By Boshika Gupta
Three days a week, Gururaj Pandurangi, 85, hops into a bus before getting on a train at the nearest station and patiently waiting until he reaches his destination, almost an hour later. His office is located in Kalbadevi, Mumbai, around 39 kilometres away from his home.
While he reached the conventional retirement age several decades ago, Pandurangi has chosen to continue working albeit with a certain amount of flexibility in his 80s. This is not unusual. More and more people are opting for less rigidity, shaping their own definition of retirement, chasing their dreams, making money or simply trying hard to stay active even in their twilight years.
Pandurangi is a consultant and is present at his workplace by noon, staying on till five pm and ensuring that he times things at his own pace. Choosing an appointment-based system helps him to regulate his tasks and not take on too much. Working isn’t obligatory anymore in terms of his financial needs. “Just to keep myself busy,” he explains in a matter-of-fact tone.
Pandurangi isn’t alone. Suresh Bellani, 67, is an assistant manager at a company he’s been with for 30 years. For him, his office is his comfort zone and his colleagues are like family. While most of his contemporaries at work stopped working between 58 and 60, Bellani was given the opportunity to stay on.

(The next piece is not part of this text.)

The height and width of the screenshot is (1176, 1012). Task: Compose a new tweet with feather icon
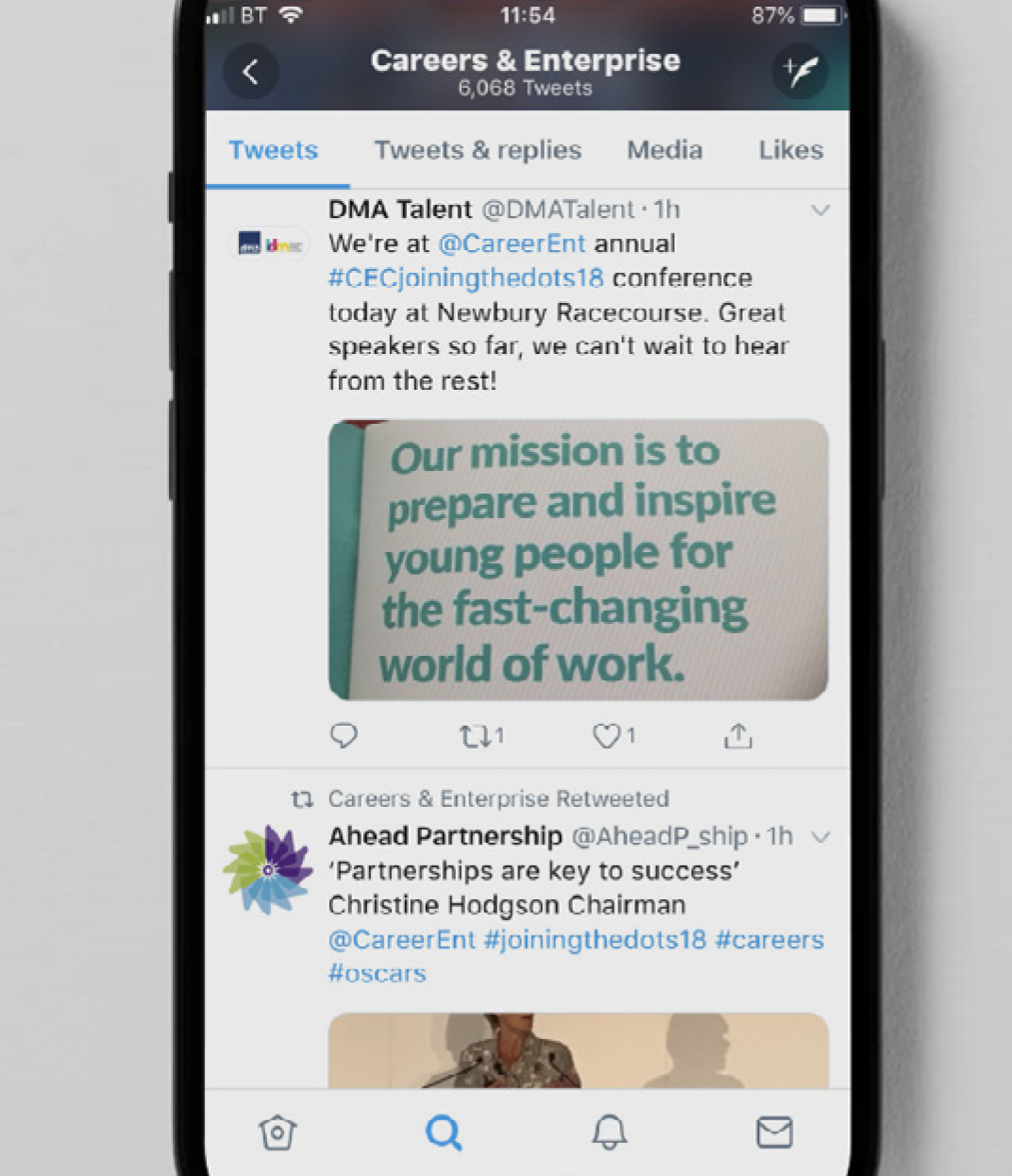800,71
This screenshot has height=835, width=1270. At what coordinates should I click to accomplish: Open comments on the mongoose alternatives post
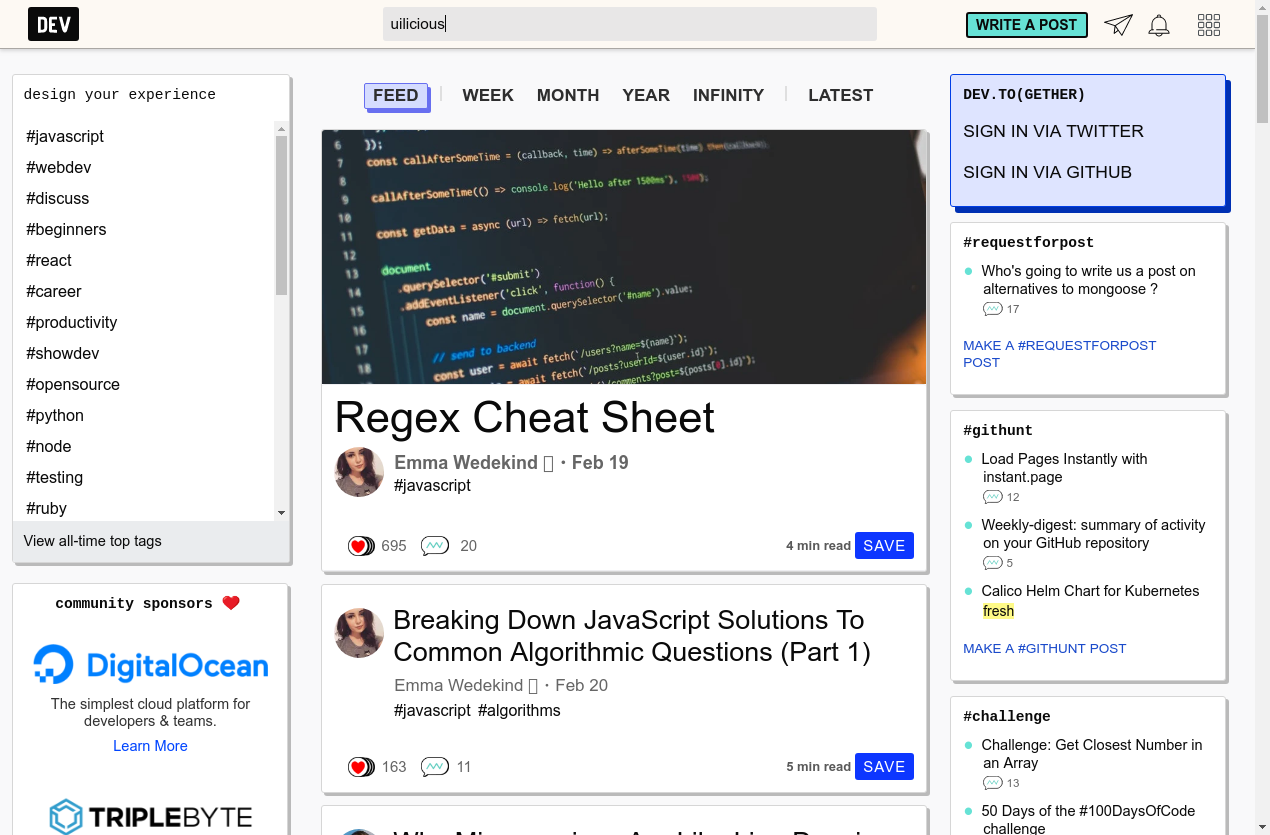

“Without a job, I may not live for too long,” he admits, explaining that not going to work for more than a few days makes him extremely restless. Sometimes, he even chooses to not focus on a holiday and work instead because it keeps him happy. As for his bosses, they trust him thanks to their shared experiences and a solid connection. “They need me and I need them,” he says.
As per the United Nations Population Division, India will have 324 million people who are older than 60 in 2050. The country has a muddled history with aging and countless stories point at widespread abuse. Getting older is scary and there are many terrifying factors to tackle such as health problems, isolation and much more dependency than most of us like to lean on. Emotional support and love are crucial in these times and help confront the trials associated with aging.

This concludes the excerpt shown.